[stage1][PATCH] Lower VEC_COND_EXPR into internal functions.

Martin Liška mliska@suse.cz
Thu Jun 18 09:02:52 GMT 2020


On 6/18/20 10:52 AM, Richard Biener wrote:
> On Thu, Jun 18, 2020 at 10:10 AM Martin Liška <mliska@suse.cz> wrote:
>>
>> On 6/17/20 3:15 PM, Richard Biener wrote:
>>> On Wed, Jun 17, 2020 at 10:50 AM Richard Biener
>>> <richard.guenther@gmail.com> wrote:
>>>>
>>>> On Mon, Jun 15, 2020 at 2:20 PM Martin Liška <mliska@suse.cz> wrote:
>>>>>
>>>>> On 6/15/20 1:59 PM, Richard Biener wrote:
>>>>>> On Mon, Jun 15, 2020 at 1:19 PM Martin Liška <mliska@suse.cz> wrote:
>>>>>>>
>>>>>>> On 6/15/20 9:14 AM, Richard Biener wrote:
>>>>>>>> On Fri, Jun 12, 2020 at 3:24 PM Martin Liška <mliska@suse.cz> wrote:
>>>>>>>>>
>>>>>>>>> On 6/12/20 11:43 AM, Richard Biener wrote:
>>>>>>>>>> So ... how far are you with enforcing a split VEC_COND_EXPR?

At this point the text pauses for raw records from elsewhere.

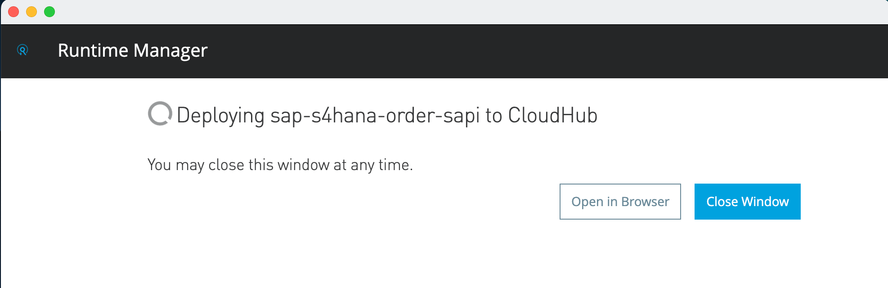Click the 'You may close this window' message
The height and width of the screenshot is (288, 888).
click(280, 165)
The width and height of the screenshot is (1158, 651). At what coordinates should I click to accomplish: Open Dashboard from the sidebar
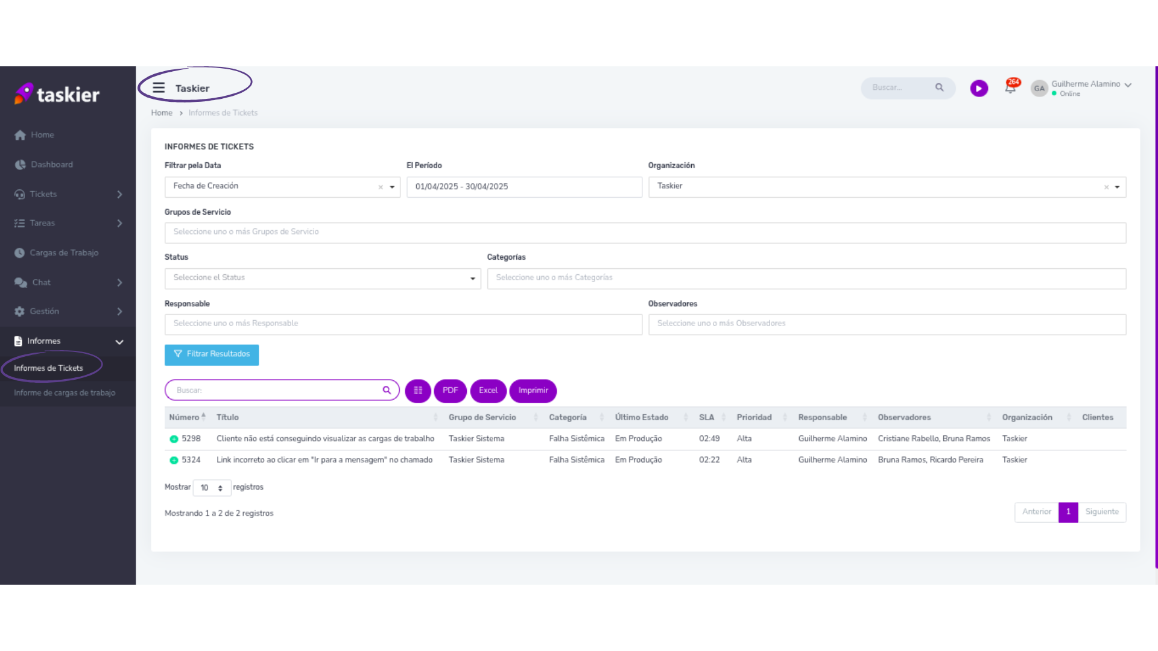[52, 165]
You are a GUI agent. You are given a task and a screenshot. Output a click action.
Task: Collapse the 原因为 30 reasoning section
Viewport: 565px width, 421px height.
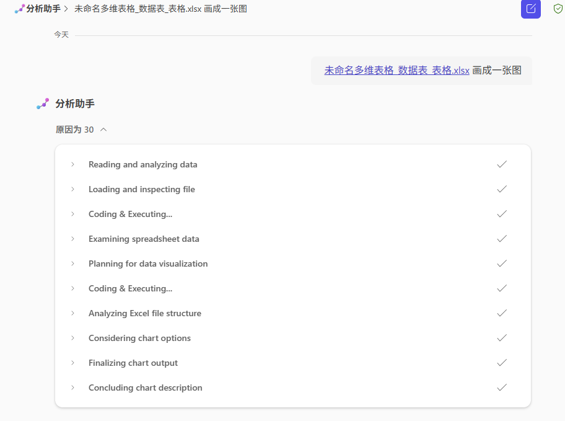(x=103, y=130)
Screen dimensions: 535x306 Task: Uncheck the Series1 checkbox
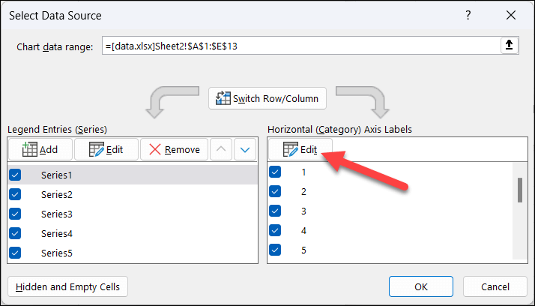click(15, 175)
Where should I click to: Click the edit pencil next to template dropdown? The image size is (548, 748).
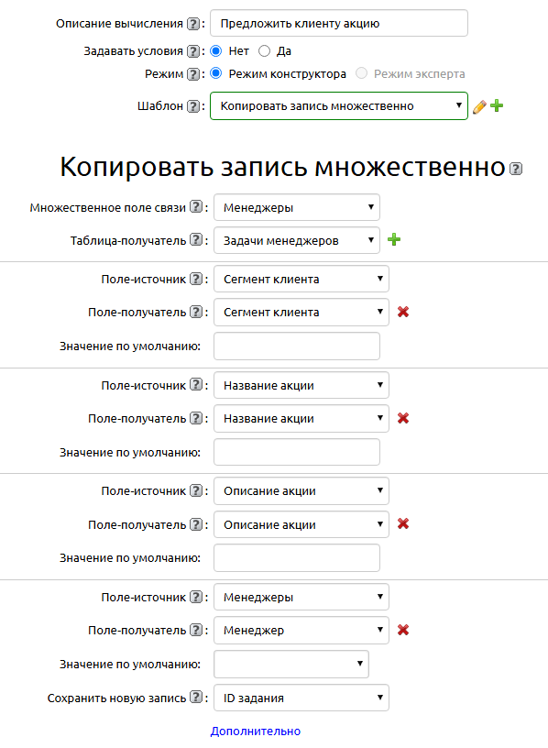(x=481, y=105)
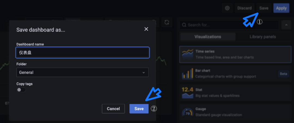This screenshot has width=294, height=123.
Task: Switch to the Library panels tab
Action: 262,37
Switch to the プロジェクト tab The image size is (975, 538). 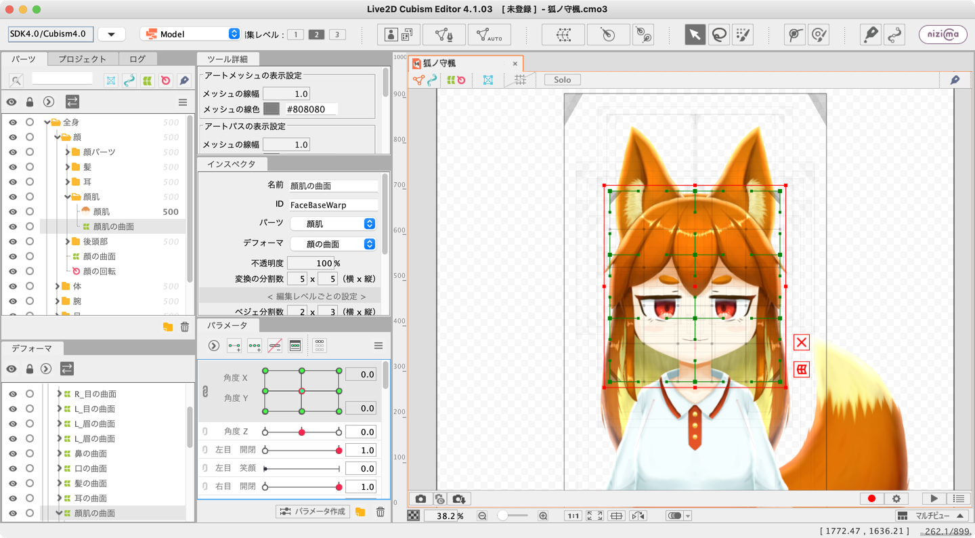tap(82, 59)
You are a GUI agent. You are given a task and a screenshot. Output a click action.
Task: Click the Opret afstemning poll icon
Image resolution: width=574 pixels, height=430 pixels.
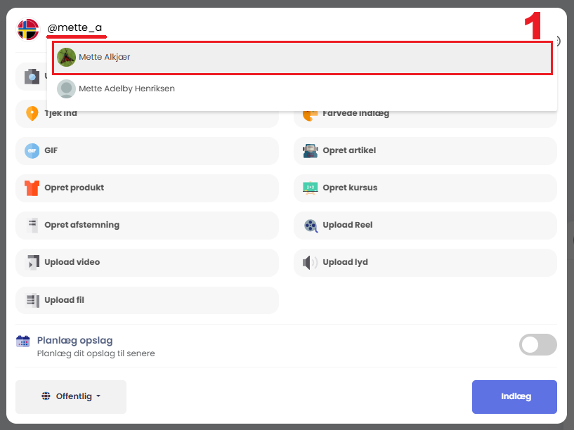(32, 226)
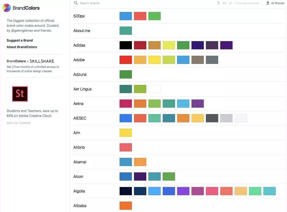Click the clear collection X icon

[x=230, y=3]
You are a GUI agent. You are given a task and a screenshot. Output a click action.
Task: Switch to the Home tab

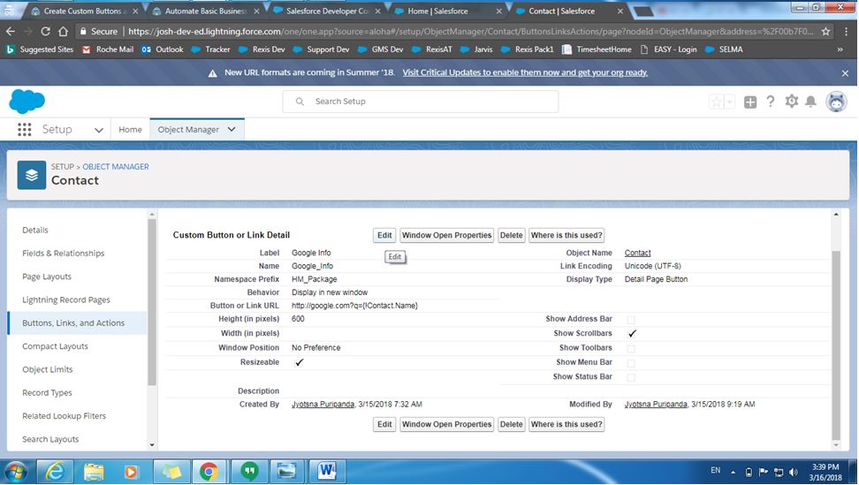coord(130,129)
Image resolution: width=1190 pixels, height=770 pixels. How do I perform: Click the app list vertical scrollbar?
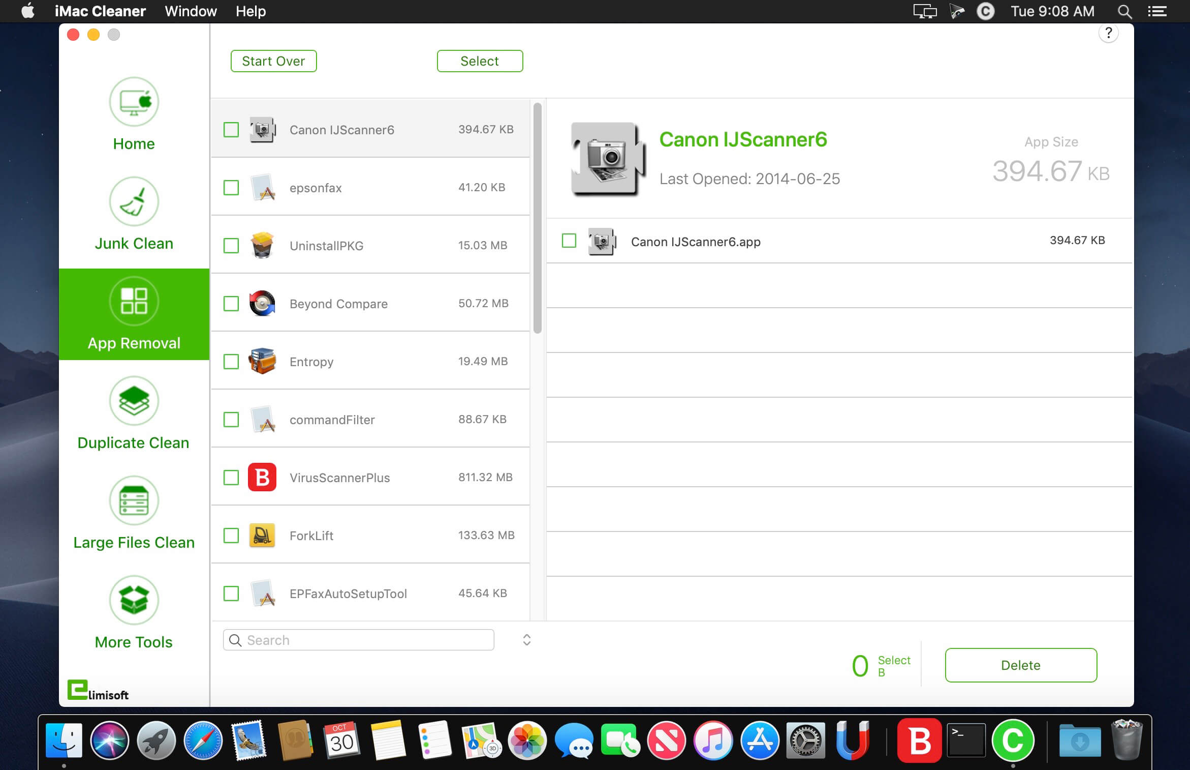click(538, 219)
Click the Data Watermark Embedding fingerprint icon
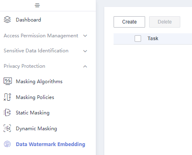Screen dimensions: 192x155 7,144
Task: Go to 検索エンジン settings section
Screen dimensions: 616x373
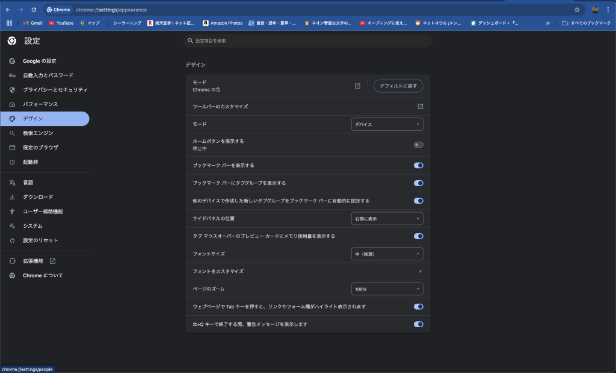Action: coord(38,133)
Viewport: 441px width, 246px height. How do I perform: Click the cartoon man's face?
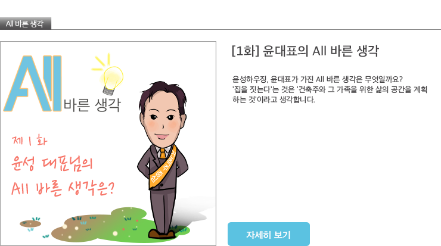pos(162,118)
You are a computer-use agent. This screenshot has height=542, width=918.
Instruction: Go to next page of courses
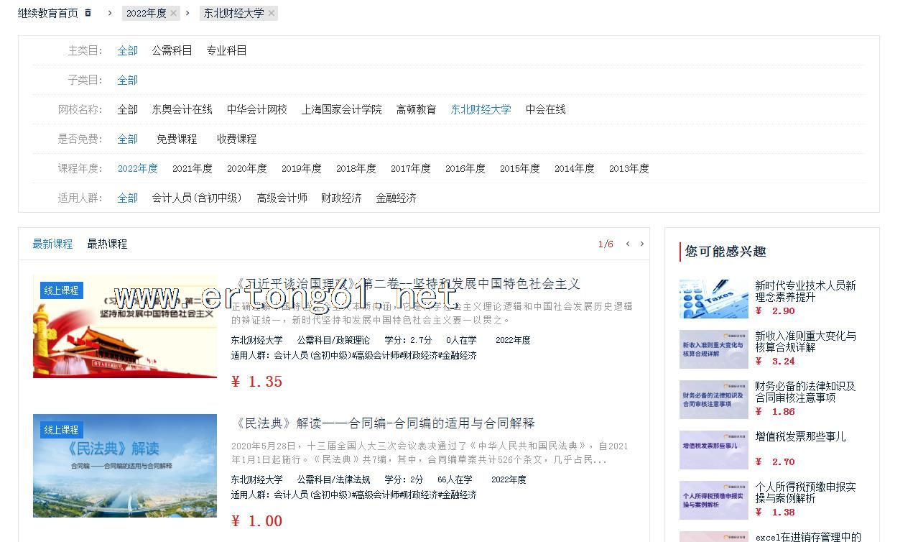[x=642, y=244]
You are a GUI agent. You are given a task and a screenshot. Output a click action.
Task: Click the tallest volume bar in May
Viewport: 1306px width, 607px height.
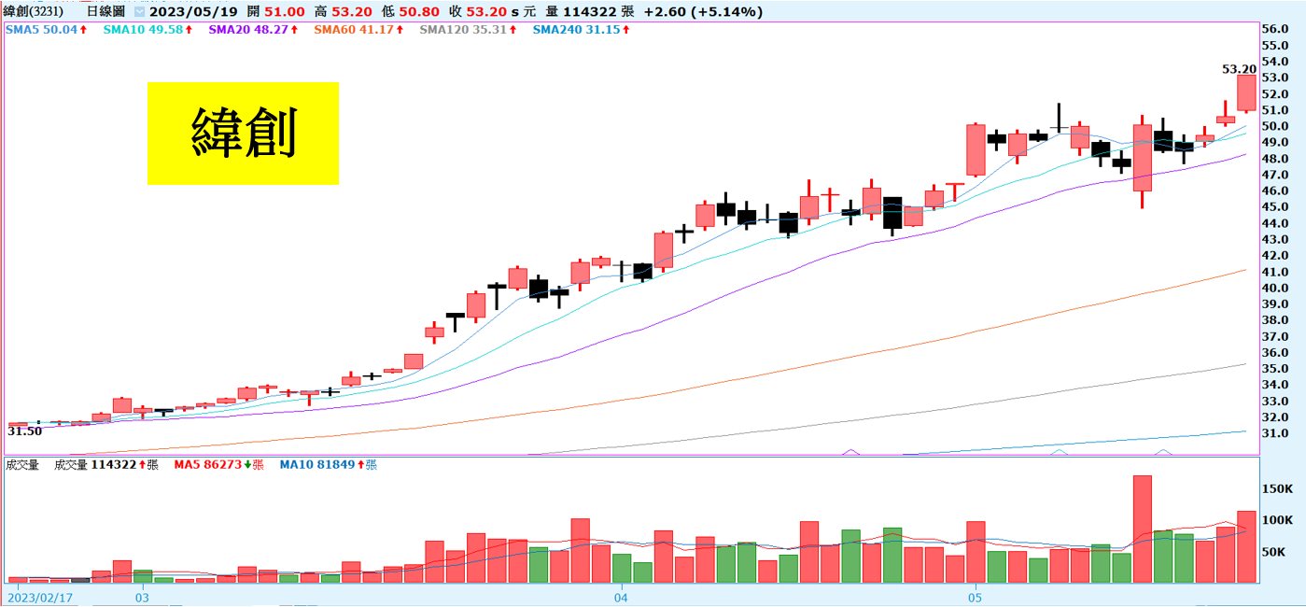coord(1142,529)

>>>>>>>>>> Thus can we avoid the above completely (even as intermediate
>>>>>>>>>> state)?
>>>>>>>>>
>>>>>>>>> Apparently, I'm quite close. Using the attached patch I see only 2 testsuite
>>>>>>>>> failures:
>>>>>>>>>
>>>>>>>>> FAIL: gcc.dg/tree-ssa/pr68714.c scan-tree-dump-times reassoc1 " <= " 1
>>>>>>>>> FAIL: gcc.target/i386/pr78102.c scan-assembler-times pcmpeqq 3
>>>>>>>>>
>>>>>>>>> The first one is about teaching reassoc about the SSA_NAMEs in VEC_COND_EXPR. I haven't
>>>>>>>>> analyze the second failure.
>>>>>>>>>
>>>>>>>>> I'm also not sure about the gimlification change, I see a superfluous assignments:
>>>>>>>>>        vec_cond_cmp.5 = _1 == _2;
>>>>>>>>>        vec_cond_cmp.6 = vec_cond_cmp.5;
>>>>>>>>>        vec_cond_cmp.7 = vec_cond_cmp.6;
>>>>>>>>>        _3 = VEC_COND_EXPR <vec_cond_cmp.7, { -1, -1, -1, -1, -1, -1, -1, -1 }, { 0, 0, 0, 0, 0, 0, 0, 0 }>;
>>>>>>>>> ?
>>>>>>>>>
>>>>>>>>> So with the suggested patch, the EH should be gone as you suggested. Right?
>>>>>>>>
>>>>>>>> Right, it should be on the comparison already from the start.
>>>>>>>>
>>>>>>>> @@ -14221,9 +14221,13 @@ gimplify_expr (tree *expr_p, gimple_seq
>>>>>>>> *pre_p, gimple_seq *post_p,
>>>>>>>>             case VEC_COND_EXPR:
>>>>>>>>               {
>>>>>>>>                 enum gimplify_status r0, r1, r2;
>>>>>>>> -
>>>>>>>>                 r0 = gimplify_expr (&TREE_OPERAND (*expr_p, 0), pre_p,
>>>>>>>>                                     post_p, is_gimple_condexpr, fb_rvalue);
>>>>>>>> +           tree xop0 = TREE_OPERAND (*expr_p, 0);
>>>>>>>> +           tmp = create_tmp_var_raw (TREE_TYPE (xop0), "vec_cond_cmp");
>>>>>>>> +           gimple_add_tmp_var (tmp);
>>>>>>>> +           gimplify_assign (tmp, xop0, pre_p);
>>>>>>>> +           TREE_OPERAND (*expr_p, 0) = tmp;
>>>>>>>>                 r1 = gimplify_expr (&TREE_OPERAND (*expr_p, 1), pre_p,
>>>>>>>>                                     post_p, is_gimple_val, fb_rvalue);
>>>>>>>>
>>>>>>>> all of VEC_COND_EXPR can now be a simple goto expr_3;
>>>>>>>
>>>>>>> Works for me, thanks!
>>>>>>>
>>>>>>>>
>>>>>>>> diff --git a/gcc/tree-ssa-forwprop.c b/gcc/tree-ssa-forwprop.c
>>>>>>>> index 494c9e9c20b..090fb52a2f1 100644
>>>>>>>> --- a/gcc/tree-ssa-forwprop.c
>>>>>>>> +++ b/gcc/tree-ssa-forwprop.c
>>>>>>>> @@ -3136,6 +3136,10 @@ pass_forwprop::execute (function *fun)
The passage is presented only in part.